The 13-year-old, a Grade 7 student at Ecole Gron Morgan, on Friday took part in Aboriginal Learning for Students, a collaboration between Lakehead Public Schools, Lakehead University’s education department and Fort William Historical Park.
The outing brought together students from Ecole Gron Morgan and Grade 12 students from Westgate Collegiate and Vocational Institute with student teachers from the university, and taught them traditional First Nation tales and games, snowshoeing, botany and dog sledding.
The idea was to provide both students and prospective teachers with a first-hand connection to the land and an understanding of Aboriginal life.
“It’s really, really important,” Shayan said.

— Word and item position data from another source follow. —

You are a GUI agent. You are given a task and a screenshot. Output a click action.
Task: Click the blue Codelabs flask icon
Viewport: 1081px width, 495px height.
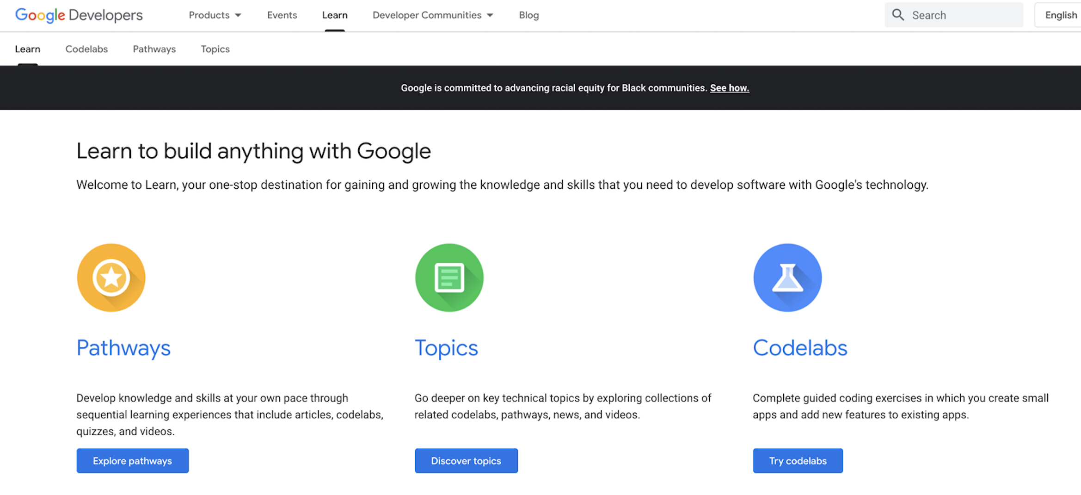787,278
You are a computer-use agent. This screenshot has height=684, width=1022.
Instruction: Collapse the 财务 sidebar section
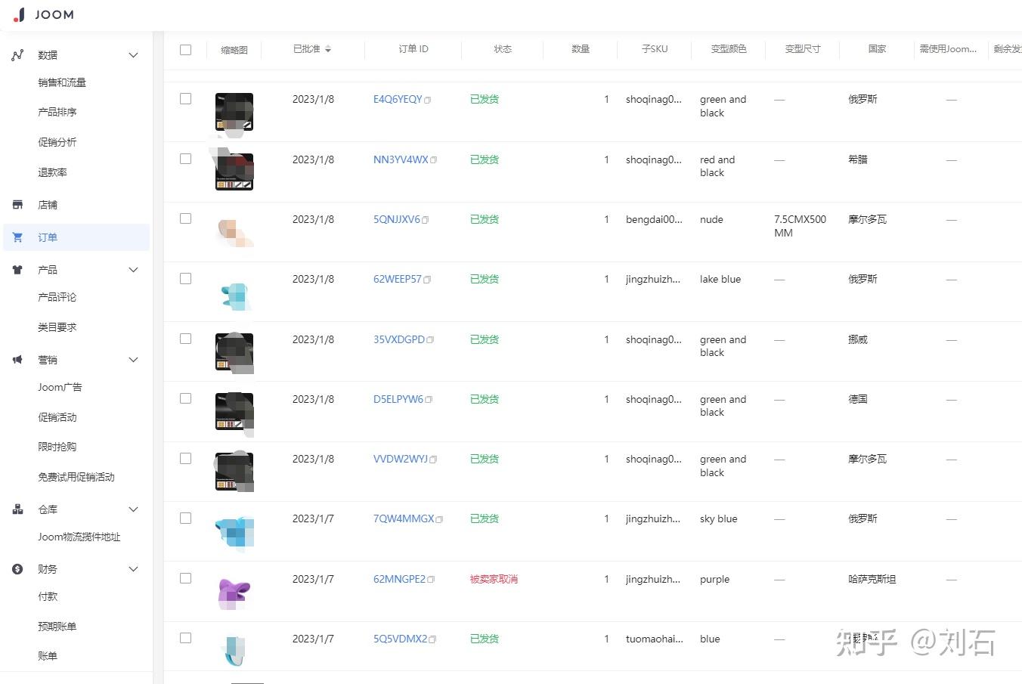[133, 568]
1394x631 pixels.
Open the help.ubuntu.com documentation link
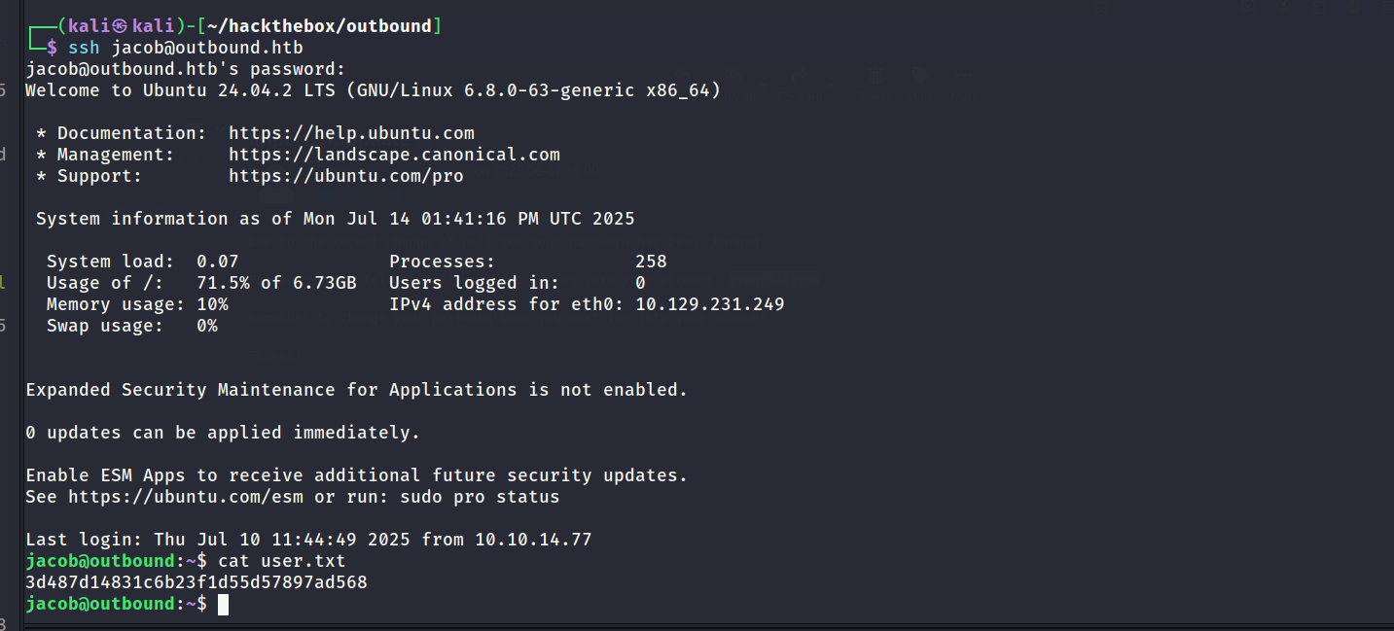(x=351, y=133)
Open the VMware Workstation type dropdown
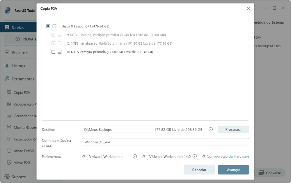 coord(135,156)
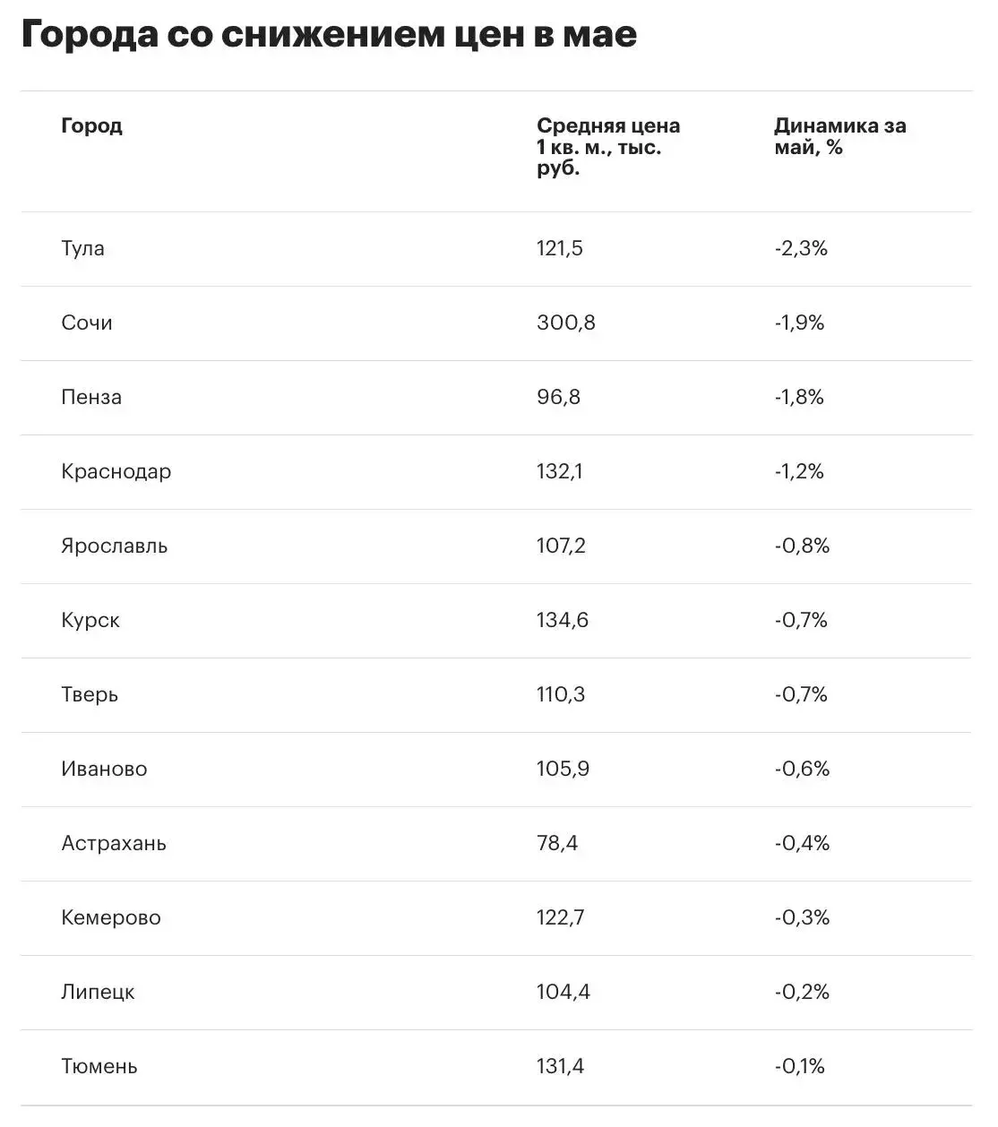This screenshot has width=998, height=1127.
Task: Select the Липецк row name
Action: pos(98,992)
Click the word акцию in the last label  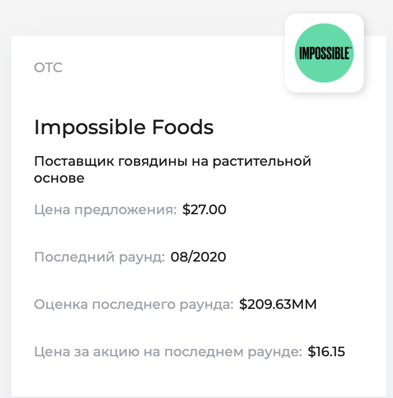pyautogui.click(x=116, y=352)
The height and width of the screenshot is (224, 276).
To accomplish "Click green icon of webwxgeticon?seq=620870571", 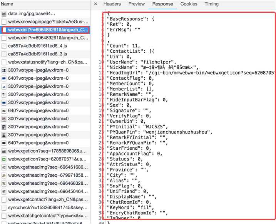I will coord(4,159).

“It’s a multicultural community, but Aboriginals were the first and it’s only fair that we learn about them because they’re really important too.”
Student teacher Allison Cotterell called it a highly beneficial tool to help teenagers learn and develop a comprehension of what life was like in the past and understand the struggles indigenous people faced eking out a living in a way that will stick with them.
“It’s better off to have them learning hands on than sitting in a classroom reading about it,” she said.
Associate professor Lisa Korteweg organized the day-long activities, said indigenous knowledge in modern classroom serves many purposed.
First and foremost it makes Aboriginal students feel more at home.
“You’re validating it. You’re saying it’s authentic, it’s real, it has a place,” Korteweg said. “And that means a lot for Aboriginal students and the Aboriginal community. It also gives all of us a greater sense of our cultural heritage as people living in Thunder Bay.”
But it’s not only the students who are learning. Hopeful teachers also get plenty of benefit from the exercise, she added.
With a growing Aboriginal population in Thunder Bay, more and more First Nations youth are attending local elementary and secondary schools.
Ultimately it means curriculums will have to adapt – and teachers must change too.
“By coming out to Fort William Historical Park they get to see those technologies in action here on the land in its natural setting,” she said.
“And,” Korteweg added, “my student teachers get to work with real students, instead of just talking about what might happen with Aboriginal students. They get to work with them.”